Coding Clarifications

For both problems, your implementation should of course not use any third-party Gaussian Process libraries, but instead be written from scratch to turn the math/pseudocode provided in resources like R&W Ch. 2 into useful Python code. Any questions should be posted to the HW1 discussion on Canvas.

You may use existing libraries (e.g. numpy, scipy) for basic functions like:

  • random number generation
  • array/matrix operations (product, inverse, linear solve, cholesky, eigenvalues)
  • special functions (like bessel or gamma)

Be sure to turn in your complete code as an appendix. This could be just a concatenation of one-or-more ".py" files, or a ".ipynb" notebook if you like that format. Just make sure it is somewhat easy to follow (label the parts, use clear variable names, use decent doc-strings).

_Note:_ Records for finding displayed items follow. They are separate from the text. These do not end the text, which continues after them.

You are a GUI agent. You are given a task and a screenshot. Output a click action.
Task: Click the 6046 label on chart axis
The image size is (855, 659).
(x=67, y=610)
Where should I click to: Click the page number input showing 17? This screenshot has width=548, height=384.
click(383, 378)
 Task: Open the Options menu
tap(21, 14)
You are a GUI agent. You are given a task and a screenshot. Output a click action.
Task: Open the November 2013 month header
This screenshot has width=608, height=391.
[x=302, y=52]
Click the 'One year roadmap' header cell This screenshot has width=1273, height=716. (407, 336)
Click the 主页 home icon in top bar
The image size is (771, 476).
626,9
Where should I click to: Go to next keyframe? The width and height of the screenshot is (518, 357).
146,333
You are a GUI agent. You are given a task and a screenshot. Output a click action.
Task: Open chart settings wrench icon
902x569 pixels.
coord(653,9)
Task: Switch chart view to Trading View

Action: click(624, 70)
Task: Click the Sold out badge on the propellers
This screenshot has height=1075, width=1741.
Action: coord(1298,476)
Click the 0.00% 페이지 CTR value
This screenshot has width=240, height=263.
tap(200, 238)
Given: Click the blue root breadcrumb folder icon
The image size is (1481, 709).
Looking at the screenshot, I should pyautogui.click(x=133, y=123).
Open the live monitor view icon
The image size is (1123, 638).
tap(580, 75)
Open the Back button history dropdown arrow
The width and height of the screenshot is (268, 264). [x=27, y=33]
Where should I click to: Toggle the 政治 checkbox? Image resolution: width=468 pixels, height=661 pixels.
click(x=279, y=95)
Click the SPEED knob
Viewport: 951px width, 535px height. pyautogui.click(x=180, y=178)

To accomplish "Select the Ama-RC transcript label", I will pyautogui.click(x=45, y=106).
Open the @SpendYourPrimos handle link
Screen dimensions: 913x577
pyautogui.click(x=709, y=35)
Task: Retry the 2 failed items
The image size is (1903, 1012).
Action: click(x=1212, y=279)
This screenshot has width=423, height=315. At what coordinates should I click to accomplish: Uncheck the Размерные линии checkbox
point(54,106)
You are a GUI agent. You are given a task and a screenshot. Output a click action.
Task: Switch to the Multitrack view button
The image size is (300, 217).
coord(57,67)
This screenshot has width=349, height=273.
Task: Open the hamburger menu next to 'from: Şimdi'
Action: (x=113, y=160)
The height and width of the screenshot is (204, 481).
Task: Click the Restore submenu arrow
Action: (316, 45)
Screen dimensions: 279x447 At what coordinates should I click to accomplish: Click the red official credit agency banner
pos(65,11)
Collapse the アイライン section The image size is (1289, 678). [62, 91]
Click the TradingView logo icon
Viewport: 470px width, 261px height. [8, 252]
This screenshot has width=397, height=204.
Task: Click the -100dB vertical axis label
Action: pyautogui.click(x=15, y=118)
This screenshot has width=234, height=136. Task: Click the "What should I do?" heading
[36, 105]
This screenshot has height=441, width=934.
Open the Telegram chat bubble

We will be unlikely to run your code, but we will possibly read it and thus it must clearly solve the problem at hand.

We reserve the right to have you reproduce key parts of your code at a whiteboard without references if we have questions about integrity. You should be able to explain any code you turn in (because you must have developed it yourself).